Foto: STANDARD/Urban, Collage: Beigelbeck
Der Glücksspielmarkt in Österreich ist seit Jahren durch eine Mischung aus beißender Konkurrenz und mühevollem Miteinander zweier Großkonzerne gekennzeichnet: Hier die staatliche Casinos AG und ihre Schwester, die Lotterien AG, da der Gumpoldskirchner Aufsteiger, die Novomatic AG (im Eigentum des Spielautomaten-Pioniers Johann Graf).

Die Novomatic kämpfte jahrelang gegen das Monopol, einigte sich dann mit den staatlichen Spielbanken und liefert seitdem auch voll elektronische "Einarmige Banditen" in die zwölf Casinostandorte im eigenen Land. Jetzt haben die beiden wieder eine Reibefläche gefunden: das "kleine Glücksspiel", eine Ausnahme vom Monopol mit limitierten Einsätzen (50 Cent) und Gewinnen (20 Euro pro Spiel).

"Schwarze" Automaten

Bisher war das kleine Glücksspiel nur in Kärnten, der Steiermark und Wien erlaubt – 5500 Automaten sind aufgestellt. In Niederösterreich wird es gerade eingeführt, die ersten Bewilligungen für derzeit sechs geplante Spielzentren soll es im September geben. Novomatic schätzt, dass 4000 bis 5000 "schwarz" betriebene Geräte in anderen Ländern stehen. Für Novomatic stellt die Liberalisierung eine große Wachstumschance dar – sie produziert und verleiht die Geräte und betreibt Wettcafés über die Tochter Admiral – dort werden Geräte aufgestellt.
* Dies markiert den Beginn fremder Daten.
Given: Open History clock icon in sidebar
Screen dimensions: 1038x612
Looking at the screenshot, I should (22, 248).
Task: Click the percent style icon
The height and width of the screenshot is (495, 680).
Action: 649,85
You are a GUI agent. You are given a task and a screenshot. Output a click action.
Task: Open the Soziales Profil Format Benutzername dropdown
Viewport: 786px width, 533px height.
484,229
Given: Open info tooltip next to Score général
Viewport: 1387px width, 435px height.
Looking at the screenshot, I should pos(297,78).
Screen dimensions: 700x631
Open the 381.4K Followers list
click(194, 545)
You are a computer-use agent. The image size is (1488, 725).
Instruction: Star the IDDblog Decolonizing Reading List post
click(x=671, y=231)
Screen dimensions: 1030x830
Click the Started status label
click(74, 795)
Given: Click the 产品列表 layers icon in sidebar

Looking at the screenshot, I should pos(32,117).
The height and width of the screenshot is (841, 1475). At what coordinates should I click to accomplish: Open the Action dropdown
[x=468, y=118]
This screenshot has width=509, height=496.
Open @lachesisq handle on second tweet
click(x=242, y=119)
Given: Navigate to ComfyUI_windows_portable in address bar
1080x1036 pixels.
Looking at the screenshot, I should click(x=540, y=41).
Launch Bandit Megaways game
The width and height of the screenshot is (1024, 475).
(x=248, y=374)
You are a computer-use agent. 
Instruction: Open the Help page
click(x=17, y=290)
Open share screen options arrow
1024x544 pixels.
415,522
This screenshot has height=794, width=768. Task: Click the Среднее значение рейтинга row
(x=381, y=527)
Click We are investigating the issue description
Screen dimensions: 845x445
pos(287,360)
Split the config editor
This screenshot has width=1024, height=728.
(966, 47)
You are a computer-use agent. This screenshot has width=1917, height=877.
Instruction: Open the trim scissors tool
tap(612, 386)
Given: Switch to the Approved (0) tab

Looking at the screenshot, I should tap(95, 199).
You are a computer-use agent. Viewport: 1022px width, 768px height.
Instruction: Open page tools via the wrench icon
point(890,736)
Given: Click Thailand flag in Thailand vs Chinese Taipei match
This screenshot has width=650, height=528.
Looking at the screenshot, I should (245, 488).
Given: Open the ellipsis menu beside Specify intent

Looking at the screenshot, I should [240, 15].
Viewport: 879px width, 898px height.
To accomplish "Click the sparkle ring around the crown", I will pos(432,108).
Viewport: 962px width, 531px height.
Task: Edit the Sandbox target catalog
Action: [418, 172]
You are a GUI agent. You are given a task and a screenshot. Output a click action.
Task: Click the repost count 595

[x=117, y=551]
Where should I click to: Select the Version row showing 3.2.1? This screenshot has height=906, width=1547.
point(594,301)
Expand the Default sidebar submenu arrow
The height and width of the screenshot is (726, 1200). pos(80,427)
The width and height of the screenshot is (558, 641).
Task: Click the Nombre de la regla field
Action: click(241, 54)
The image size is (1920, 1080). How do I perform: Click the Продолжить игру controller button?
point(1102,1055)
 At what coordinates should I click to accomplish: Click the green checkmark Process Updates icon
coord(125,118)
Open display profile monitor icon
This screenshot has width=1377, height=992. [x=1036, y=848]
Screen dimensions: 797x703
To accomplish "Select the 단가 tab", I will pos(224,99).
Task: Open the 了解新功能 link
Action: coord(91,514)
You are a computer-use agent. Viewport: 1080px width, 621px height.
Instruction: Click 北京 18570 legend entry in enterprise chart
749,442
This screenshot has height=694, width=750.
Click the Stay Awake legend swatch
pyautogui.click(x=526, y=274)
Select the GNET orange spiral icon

Die staatlichen Lotterien wiederum betreiben neuerdings Video-Lottery-Terminals – rechtlich gesehen kein Glücksspiel, aber vom Charakter her verwandt. In Mayerhofen, Ebreichsdorf, Lienz, Schärding und Wien stehen rund 350 Terminals, entstehen sollen bis zu 50 Standorte.

Die Österreichischen Lotterien setzten 2005 etwas mehr als 1,8 Milliarden Euro um. Das Plus von 17 Prozent sei im Wesentlichen auf die Entwicklungen bei der Spieleplattform win2day.at bei den EuroMillionen zurückzuführen, aber auch auf den Ausbau von WinWin (Video Lottery Terminals), heißt es. Drei Viertel aller Österreicher über 14 Jahre nehmen zumindest gelegentlich an zumindest einem Spiel der Österreichischen Lotterien teil. Der Lotto-"6 aus 45"-Spielerkreis umfasst 52 Prozent, 14 Prozent geben regelmäßig Tipps ab.

Casinos: Umsatz sinkt

Die Casino AG setzten im Jahr 2004 (aktuellste Zahlen) in Österreich 292 Millionen Euro um, Tendenz weiter sinkend. Sprecherin Bettine Strobich: "Wir haben hinsichtlich Umsatz und Besuchern in den internationalen Casinos eine schöne Steigerung, in den österreichischen Casinos einen leichten Rückgang. Wir sind jedoch zuversichtlich, die Zahl der Gäste in Österreich – zumindest – zu stabilisieren."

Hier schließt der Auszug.